8000 8.39 5.23 3.91 3.27 2.87

10000 8.39 5.23 3.94 3.29 2.91

20000 8.32 5.30 4.12 wf wf wf means J2.06 WS Full-ed but

40000 wf wf wf wf wf Jx computed the result

80000 wf wf wf

I conclude that (0) the new scan and conversion routine is at

least 20 percent faster than the old execute; and that (1) when the

number of rows is large relative to the number of numbers per row,

the new routine, essentially implementing integrated rank support,

can be up to 8 times faster than the old routine, with the improvement

coming from removing the overhead in invoking ". for each row (plus

the 20 percent).

b. The application was signalling WS Full on ;y , and taking a long

time to do so. y is a 600-element list of character matrices,

individually boxed, and the total number of characters is about 60K.

On investigation, it turns out that the character matrices have

a varying number of columns. In J2.06, ;y uses a fast routine

only in some special cases, and matrices with non-identical number

of columns is not one of them. The second JKT special is a new

linear general algorithm, replacing the old quadratic one.

The time comparison is quite dramatic:

The argument y are boxed character matrices with 1 to 10 rows and

n J2.06 Jx %

1 0.0003 0.0004 0.75

2 0.0006 0.0005 1.20

4 0.0011 0.0006 1.83

8 0.0027 0.0011 2.45

10 0.0033 0.0016 2.06

20 0.0087 0.0022 3.95

40 0.0258 0.0044 5.86

80 0.0868 0.0082 10.59

100 0.1264 0.0105 12.04

200 0.4290 0.0220 19.50

400 wf 0.0380

800 wf 0.0880

1000 wf 0.1040

2000 wf 0.2090

4000 wf 0.4230

8000 wf 0.8560

c. From the habit of long APL usage, *./ .= (and dot equals)

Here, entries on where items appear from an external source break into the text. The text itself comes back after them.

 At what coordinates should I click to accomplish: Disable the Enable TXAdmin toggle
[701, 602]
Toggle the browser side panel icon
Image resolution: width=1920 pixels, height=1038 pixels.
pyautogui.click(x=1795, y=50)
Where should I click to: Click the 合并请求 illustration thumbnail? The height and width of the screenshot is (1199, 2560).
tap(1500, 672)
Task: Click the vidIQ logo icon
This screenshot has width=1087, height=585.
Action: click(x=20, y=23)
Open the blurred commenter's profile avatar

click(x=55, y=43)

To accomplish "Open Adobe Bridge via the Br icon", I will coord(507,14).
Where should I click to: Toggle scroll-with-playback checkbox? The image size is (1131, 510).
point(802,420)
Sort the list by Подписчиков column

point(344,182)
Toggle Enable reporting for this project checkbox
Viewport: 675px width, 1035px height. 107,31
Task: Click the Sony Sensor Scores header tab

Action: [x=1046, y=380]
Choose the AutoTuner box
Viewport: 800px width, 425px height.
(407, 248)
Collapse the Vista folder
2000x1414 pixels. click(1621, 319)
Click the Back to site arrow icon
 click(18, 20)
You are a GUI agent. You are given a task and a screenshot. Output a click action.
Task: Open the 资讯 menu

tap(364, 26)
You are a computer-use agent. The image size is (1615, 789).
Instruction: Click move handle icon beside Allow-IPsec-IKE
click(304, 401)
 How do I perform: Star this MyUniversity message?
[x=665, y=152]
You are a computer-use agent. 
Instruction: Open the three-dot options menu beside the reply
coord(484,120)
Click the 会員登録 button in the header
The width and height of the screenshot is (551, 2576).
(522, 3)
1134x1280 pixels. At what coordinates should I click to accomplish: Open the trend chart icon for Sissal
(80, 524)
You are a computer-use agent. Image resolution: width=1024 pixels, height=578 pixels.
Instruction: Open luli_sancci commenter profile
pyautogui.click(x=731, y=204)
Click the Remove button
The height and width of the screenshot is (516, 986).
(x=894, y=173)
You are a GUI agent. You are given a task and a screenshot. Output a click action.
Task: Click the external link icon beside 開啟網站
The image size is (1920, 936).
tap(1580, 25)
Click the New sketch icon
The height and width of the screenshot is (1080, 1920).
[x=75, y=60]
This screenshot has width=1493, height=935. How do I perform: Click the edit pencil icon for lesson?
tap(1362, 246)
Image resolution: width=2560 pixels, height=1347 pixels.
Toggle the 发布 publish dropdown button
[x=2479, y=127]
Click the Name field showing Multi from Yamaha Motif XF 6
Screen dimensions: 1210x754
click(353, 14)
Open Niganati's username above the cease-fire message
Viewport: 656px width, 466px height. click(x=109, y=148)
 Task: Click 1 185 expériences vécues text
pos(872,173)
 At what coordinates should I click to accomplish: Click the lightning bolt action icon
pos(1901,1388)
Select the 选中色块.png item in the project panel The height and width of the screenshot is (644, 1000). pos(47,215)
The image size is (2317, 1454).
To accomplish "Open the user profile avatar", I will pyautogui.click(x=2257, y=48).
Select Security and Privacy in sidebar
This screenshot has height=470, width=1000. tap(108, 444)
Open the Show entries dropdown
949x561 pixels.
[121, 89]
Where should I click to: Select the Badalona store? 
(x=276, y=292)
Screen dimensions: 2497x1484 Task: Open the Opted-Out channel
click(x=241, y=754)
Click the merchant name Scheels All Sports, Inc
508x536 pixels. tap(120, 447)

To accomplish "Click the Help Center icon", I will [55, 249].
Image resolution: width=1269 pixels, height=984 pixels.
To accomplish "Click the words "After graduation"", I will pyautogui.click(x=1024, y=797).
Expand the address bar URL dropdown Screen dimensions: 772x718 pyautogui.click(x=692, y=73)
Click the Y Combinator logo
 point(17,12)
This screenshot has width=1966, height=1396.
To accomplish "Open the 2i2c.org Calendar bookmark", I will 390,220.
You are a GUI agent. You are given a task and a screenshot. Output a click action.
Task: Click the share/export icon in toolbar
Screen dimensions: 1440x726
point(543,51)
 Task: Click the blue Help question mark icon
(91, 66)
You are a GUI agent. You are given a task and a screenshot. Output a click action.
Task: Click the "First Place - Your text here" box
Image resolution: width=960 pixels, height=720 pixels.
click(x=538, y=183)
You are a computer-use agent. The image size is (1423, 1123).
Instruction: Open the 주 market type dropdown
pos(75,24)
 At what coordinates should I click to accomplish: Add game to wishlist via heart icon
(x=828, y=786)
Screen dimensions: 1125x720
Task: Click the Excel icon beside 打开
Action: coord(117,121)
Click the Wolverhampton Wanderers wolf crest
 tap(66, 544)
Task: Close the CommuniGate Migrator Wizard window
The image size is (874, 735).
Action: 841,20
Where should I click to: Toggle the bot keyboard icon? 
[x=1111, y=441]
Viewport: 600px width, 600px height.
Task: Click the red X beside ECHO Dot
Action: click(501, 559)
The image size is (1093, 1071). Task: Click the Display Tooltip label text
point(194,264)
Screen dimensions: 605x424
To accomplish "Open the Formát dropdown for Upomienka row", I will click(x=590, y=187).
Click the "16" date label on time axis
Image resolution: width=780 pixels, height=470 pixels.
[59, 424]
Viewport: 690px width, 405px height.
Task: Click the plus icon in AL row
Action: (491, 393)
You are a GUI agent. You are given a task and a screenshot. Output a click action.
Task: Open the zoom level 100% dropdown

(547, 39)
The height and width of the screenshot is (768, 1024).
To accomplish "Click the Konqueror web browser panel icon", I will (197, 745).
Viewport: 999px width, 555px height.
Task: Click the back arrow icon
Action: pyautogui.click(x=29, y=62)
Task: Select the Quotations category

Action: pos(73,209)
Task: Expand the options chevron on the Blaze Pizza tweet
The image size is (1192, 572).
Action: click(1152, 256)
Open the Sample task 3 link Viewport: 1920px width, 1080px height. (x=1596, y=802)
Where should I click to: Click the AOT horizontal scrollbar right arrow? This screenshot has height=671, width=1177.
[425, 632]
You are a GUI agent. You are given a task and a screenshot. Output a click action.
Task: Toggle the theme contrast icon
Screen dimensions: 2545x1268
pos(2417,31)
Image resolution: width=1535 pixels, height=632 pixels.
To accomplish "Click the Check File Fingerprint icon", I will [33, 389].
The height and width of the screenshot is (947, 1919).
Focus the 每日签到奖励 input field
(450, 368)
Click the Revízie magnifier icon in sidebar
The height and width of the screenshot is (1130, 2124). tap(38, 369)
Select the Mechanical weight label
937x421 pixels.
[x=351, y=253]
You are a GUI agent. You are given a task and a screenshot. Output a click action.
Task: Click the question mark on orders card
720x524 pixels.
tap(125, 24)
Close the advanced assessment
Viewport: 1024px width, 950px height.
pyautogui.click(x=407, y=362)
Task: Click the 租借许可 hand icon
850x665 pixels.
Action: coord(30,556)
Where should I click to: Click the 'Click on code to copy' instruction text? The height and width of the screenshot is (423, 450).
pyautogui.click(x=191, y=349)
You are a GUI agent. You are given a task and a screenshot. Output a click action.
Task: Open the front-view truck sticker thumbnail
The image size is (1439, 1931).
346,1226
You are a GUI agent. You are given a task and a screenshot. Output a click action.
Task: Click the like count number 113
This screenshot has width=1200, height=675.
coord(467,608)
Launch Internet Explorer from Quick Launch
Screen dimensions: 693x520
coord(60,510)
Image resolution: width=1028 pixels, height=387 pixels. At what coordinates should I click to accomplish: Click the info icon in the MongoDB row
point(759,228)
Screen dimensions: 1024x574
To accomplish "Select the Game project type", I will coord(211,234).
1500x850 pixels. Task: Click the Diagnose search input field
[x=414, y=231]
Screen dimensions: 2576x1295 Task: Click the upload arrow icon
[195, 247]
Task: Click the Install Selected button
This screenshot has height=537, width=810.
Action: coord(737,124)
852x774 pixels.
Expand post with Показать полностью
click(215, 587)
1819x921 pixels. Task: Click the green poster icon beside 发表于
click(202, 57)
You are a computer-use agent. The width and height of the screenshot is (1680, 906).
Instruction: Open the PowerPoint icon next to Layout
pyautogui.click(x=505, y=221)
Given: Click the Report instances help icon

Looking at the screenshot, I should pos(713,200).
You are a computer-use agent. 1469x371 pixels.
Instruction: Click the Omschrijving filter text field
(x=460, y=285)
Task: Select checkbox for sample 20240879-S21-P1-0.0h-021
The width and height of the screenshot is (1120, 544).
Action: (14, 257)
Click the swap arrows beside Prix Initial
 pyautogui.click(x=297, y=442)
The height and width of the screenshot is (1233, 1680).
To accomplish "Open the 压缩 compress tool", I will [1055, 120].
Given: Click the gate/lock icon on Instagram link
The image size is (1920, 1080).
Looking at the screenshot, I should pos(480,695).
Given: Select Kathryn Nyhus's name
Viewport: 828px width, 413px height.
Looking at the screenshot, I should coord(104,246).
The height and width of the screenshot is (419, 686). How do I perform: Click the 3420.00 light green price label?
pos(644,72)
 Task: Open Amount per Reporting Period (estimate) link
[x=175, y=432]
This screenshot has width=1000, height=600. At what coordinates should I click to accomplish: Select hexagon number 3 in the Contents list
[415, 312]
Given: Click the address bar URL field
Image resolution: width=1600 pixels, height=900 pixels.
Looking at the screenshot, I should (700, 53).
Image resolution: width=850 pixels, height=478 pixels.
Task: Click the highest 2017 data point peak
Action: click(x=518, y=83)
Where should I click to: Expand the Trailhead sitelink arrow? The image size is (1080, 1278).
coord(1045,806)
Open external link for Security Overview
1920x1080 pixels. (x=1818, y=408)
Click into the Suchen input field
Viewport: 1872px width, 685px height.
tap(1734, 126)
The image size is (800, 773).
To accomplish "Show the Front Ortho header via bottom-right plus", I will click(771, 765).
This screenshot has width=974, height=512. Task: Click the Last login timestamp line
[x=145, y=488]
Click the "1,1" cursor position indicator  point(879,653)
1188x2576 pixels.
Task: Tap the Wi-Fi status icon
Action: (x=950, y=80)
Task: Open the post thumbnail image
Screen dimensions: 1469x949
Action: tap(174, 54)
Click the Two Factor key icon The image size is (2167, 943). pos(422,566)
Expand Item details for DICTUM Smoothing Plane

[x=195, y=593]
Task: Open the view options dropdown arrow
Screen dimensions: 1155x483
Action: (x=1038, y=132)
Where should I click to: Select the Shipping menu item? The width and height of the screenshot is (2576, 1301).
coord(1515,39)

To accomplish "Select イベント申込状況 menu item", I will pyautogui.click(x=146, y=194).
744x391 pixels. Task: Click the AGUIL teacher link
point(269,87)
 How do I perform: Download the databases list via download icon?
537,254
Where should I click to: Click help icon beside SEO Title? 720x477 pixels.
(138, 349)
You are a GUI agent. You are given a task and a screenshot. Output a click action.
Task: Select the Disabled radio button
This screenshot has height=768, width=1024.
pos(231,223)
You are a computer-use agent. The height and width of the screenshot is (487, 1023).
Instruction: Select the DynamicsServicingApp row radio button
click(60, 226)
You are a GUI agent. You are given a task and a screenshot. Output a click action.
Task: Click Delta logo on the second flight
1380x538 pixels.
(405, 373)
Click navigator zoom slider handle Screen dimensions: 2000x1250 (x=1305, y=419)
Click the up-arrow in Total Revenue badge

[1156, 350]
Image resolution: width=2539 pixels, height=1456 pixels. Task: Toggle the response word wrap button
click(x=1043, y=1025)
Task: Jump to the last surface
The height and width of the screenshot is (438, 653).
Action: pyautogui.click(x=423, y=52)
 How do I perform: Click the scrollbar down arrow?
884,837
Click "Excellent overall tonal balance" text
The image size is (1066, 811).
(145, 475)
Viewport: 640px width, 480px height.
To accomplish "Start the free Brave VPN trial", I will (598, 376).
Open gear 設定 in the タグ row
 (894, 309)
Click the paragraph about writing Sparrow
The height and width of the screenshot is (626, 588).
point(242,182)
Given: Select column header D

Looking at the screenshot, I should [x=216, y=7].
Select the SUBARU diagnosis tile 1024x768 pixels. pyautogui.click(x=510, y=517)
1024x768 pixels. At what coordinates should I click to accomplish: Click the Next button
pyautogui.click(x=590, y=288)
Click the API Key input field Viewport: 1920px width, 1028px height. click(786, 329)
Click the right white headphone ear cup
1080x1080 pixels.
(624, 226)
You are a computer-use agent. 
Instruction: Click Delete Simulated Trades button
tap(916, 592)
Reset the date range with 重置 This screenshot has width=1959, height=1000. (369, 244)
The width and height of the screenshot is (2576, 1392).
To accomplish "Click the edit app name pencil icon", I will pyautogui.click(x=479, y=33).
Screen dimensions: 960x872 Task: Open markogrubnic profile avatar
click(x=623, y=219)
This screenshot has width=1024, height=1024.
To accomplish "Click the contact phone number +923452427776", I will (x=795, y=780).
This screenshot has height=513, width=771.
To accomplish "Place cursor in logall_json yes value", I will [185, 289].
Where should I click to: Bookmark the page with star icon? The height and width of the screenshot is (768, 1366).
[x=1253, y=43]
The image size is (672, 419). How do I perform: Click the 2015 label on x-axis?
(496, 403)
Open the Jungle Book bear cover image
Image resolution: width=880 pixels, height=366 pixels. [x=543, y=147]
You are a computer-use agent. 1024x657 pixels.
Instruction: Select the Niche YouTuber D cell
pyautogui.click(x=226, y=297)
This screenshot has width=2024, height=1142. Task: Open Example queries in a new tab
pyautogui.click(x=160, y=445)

was used for classification. In this case, the performance bottleneck

was removed simply by using e. .

With these improvements (more precisely, with J functions which

model the improved primitives), the 60 MB dBase application runs

in 2.5 minutes instead of 20 and the 26 MB bill analysis runs

in 15 seconds instead of 140 (on a SPARCStation Classic).

I am indebted to Joey for reporting these performance bottlenecks,

and for his kind permission to describe his applications in this

note. The reader is urged to report other such performance quirks

so that they can be fixed. Cliff A. Reiter, in his APL95 paper

on Finite Automata, reports a quirk in the tesselation operator;

therefore, I expect that sometime there will be a "CAR Special".